--- Begin Extracted information ---

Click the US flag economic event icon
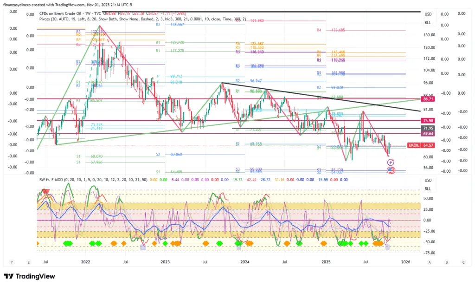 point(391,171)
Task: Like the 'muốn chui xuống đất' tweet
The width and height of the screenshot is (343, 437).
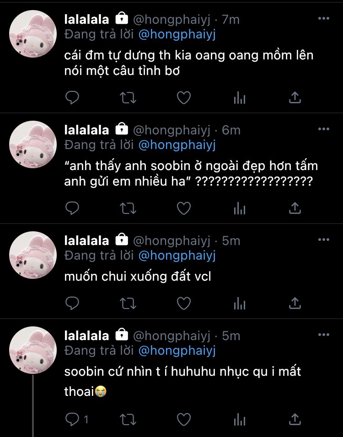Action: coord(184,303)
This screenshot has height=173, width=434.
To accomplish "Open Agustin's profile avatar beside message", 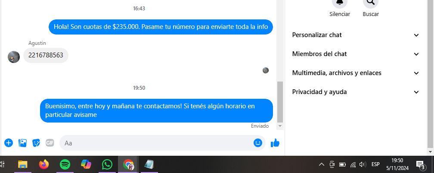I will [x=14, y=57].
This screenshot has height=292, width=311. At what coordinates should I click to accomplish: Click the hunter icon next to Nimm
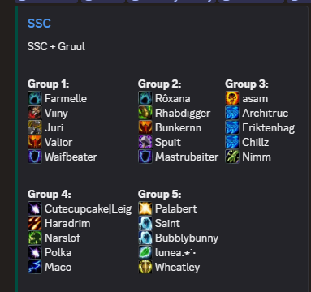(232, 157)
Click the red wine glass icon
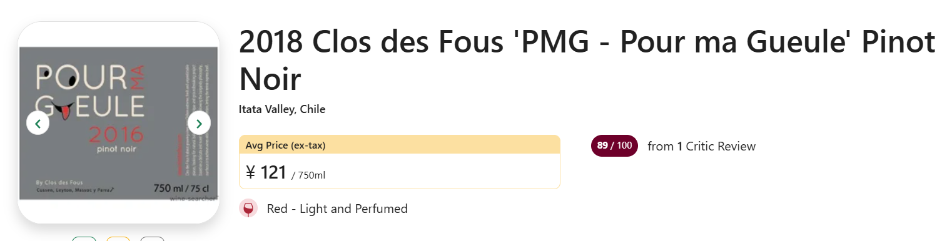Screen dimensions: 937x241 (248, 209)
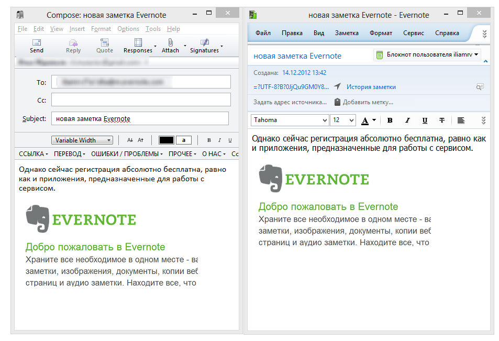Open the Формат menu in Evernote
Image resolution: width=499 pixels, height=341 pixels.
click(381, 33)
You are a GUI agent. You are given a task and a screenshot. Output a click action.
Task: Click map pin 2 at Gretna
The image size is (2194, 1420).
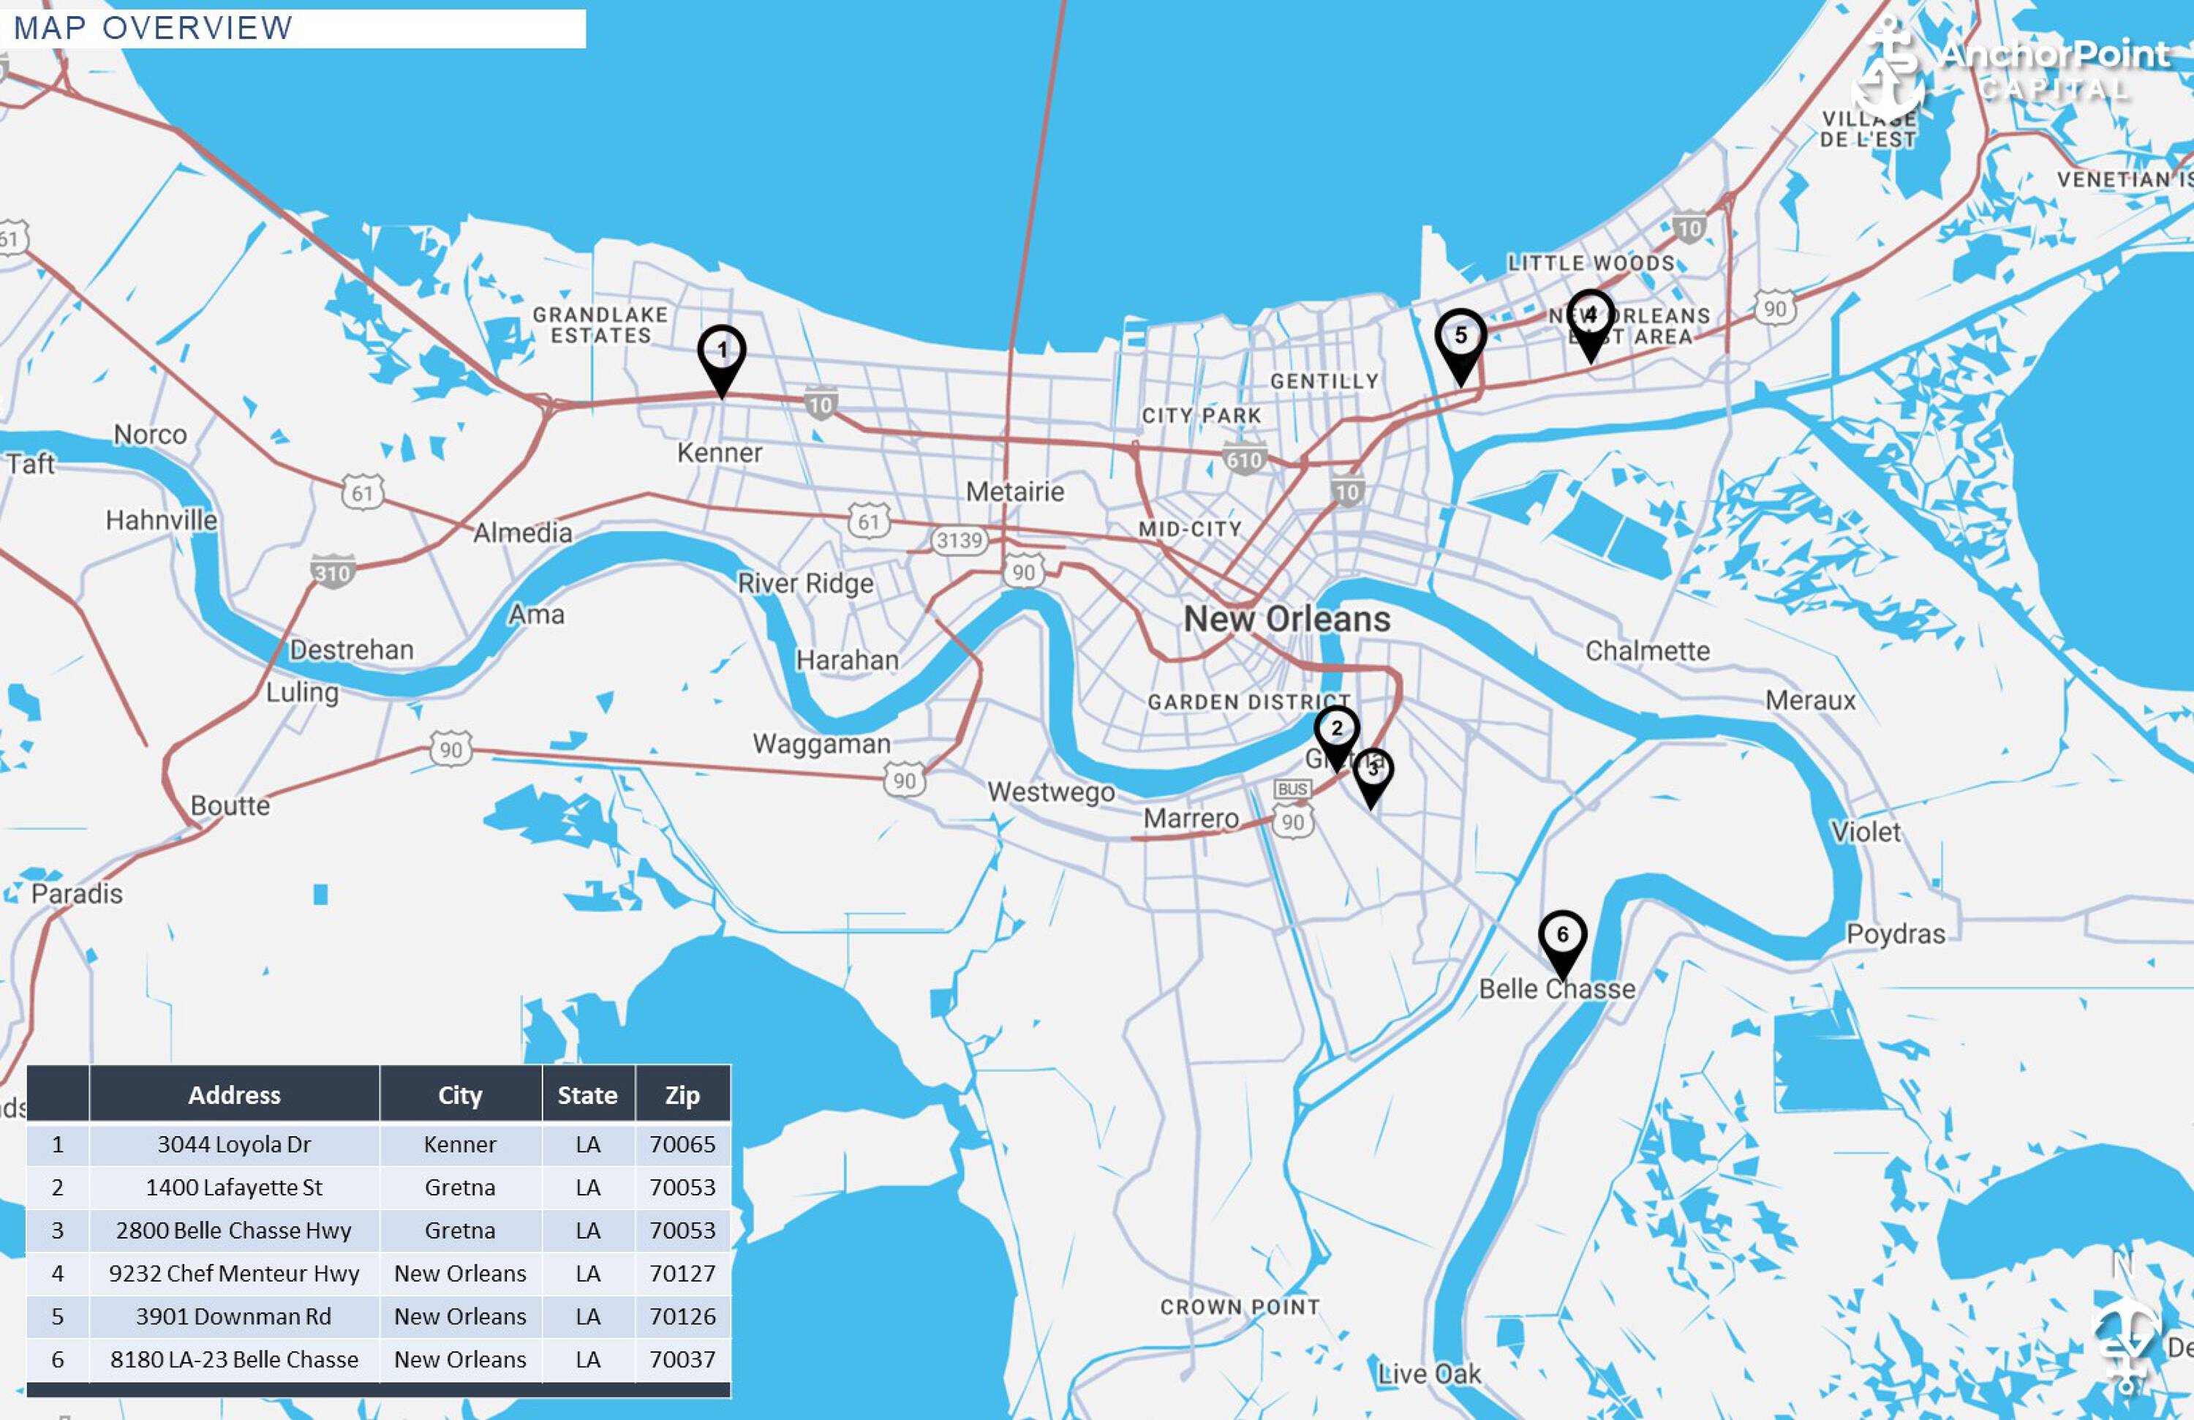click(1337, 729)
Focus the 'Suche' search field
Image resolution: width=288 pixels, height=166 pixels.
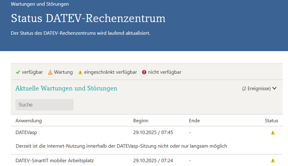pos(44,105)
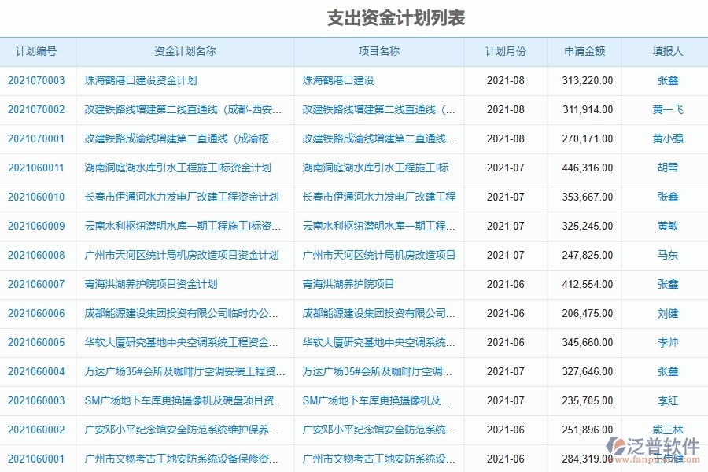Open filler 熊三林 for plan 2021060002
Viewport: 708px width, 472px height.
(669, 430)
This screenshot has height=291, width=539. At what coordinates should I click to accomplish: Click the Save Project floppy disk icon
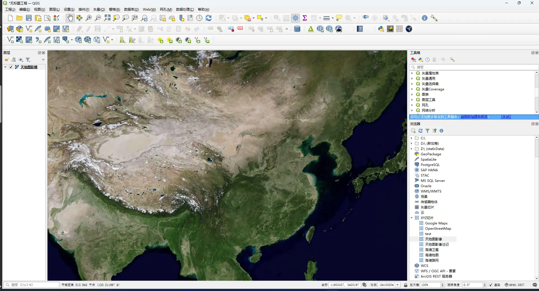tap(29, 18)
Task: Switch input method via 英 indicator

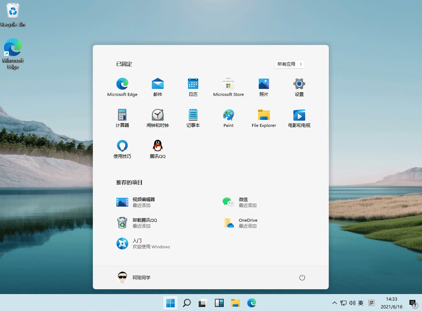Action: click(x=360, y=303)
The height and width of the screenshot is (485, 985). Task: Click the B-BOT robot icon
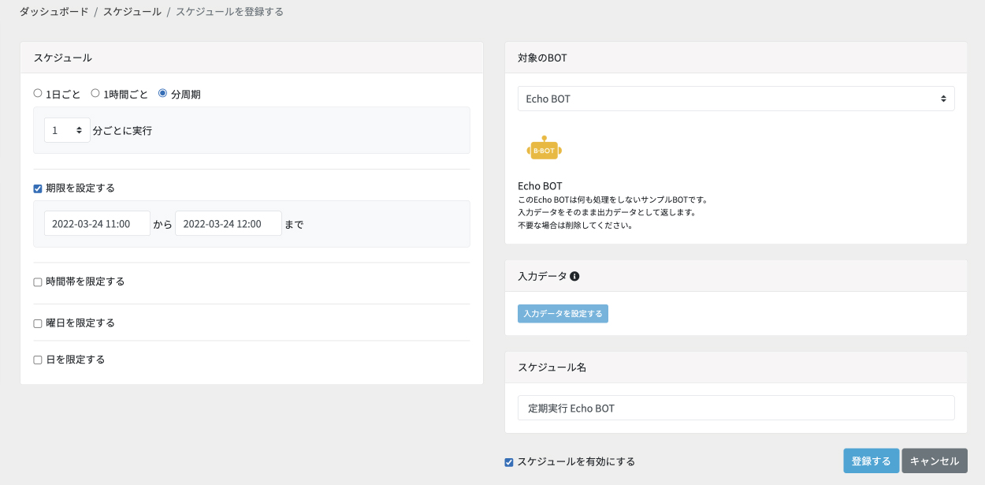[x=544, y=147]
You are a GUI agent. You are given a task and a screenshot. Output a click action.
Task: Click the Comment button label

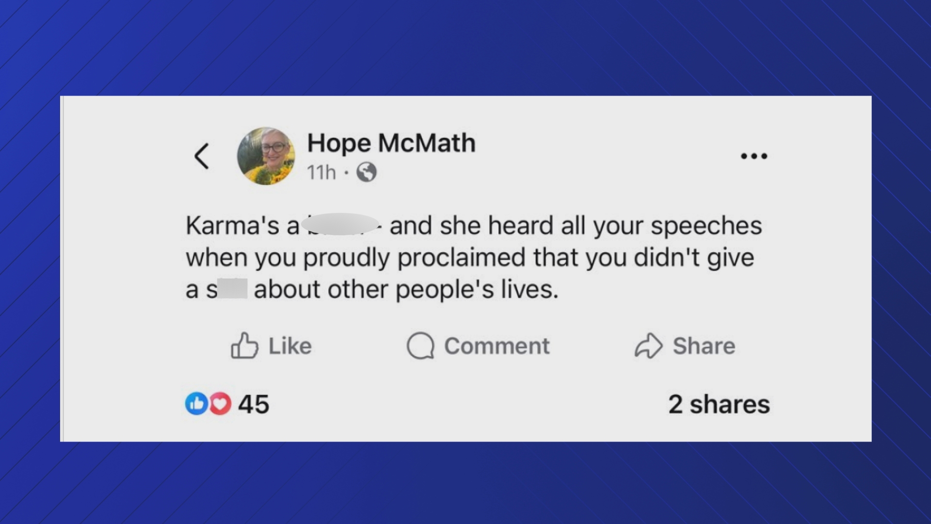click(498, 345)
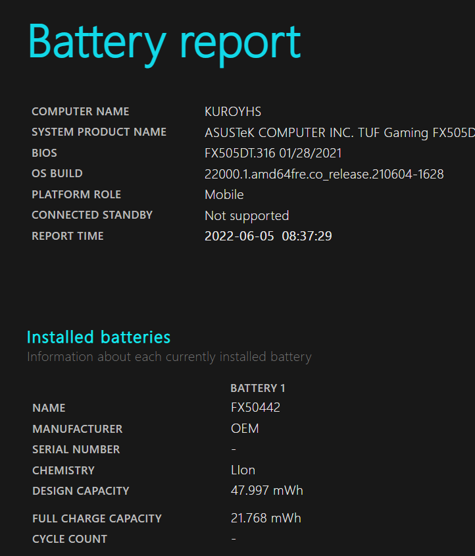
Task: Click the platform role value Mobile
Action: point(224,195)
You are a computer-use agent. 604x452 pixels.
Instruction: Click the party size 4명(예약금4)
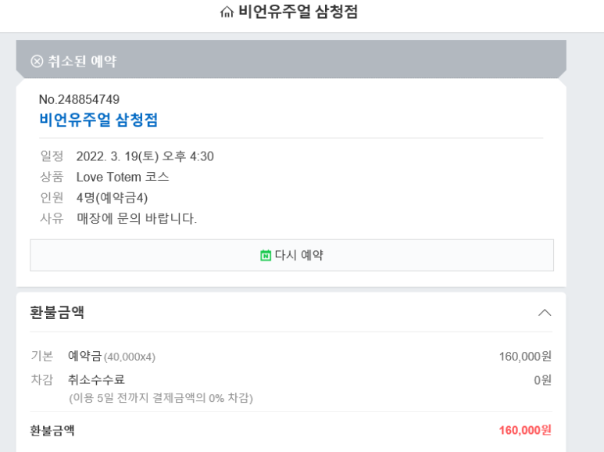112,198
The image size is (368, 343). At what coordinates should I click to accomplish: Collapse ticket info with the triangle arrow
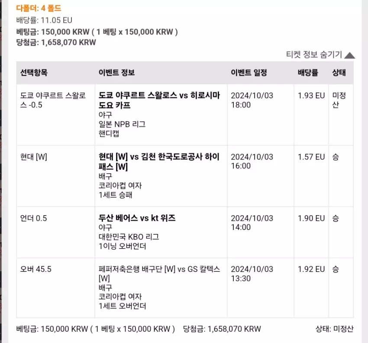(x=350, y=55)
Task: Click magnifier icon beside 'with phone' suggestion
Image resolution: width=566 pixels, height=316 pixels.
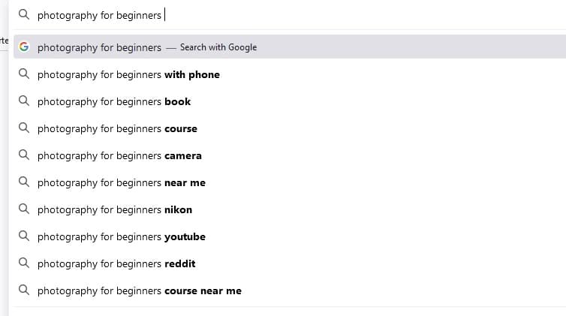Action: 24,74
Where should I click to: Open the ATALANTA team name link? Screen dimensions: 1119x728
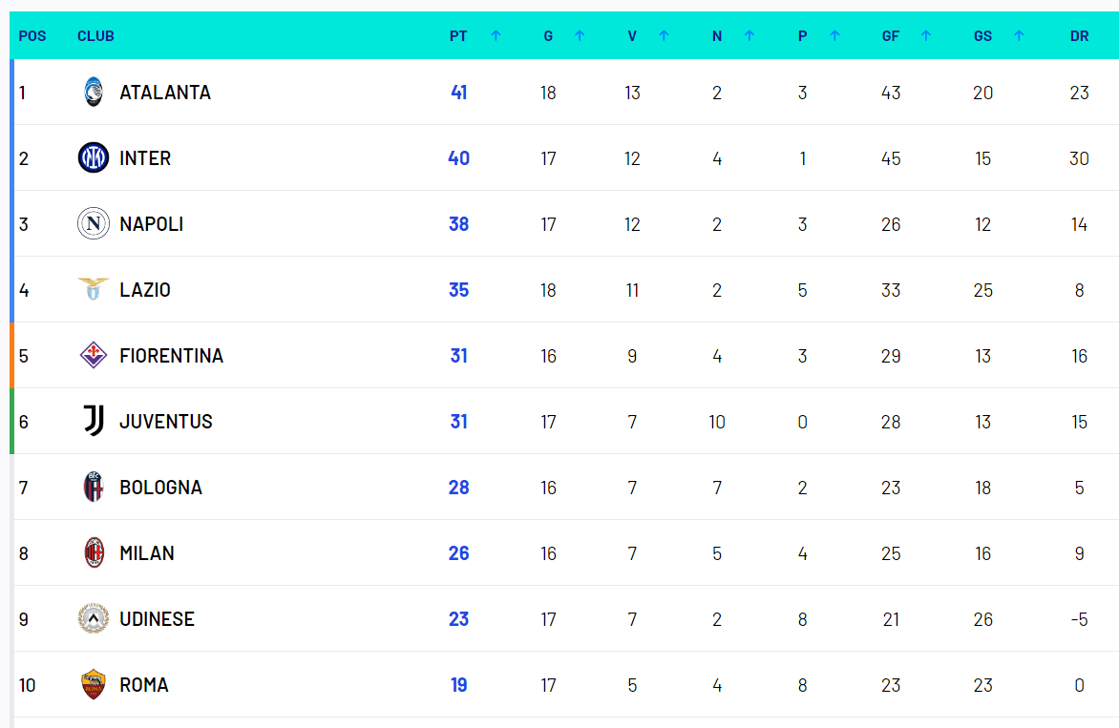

--- End Extracted information ---

Task prompt:
Identify each line of the material that contains the string "with", and copy those lines in full. Case counts, so a match must have the same capitalization.

Task solution:
The image size is (368, 343). At what coordinates should I click to accomplish: Collapse ticket info with the triangle arrow
Task: Click magnifier icon beside 'with phone' suggestion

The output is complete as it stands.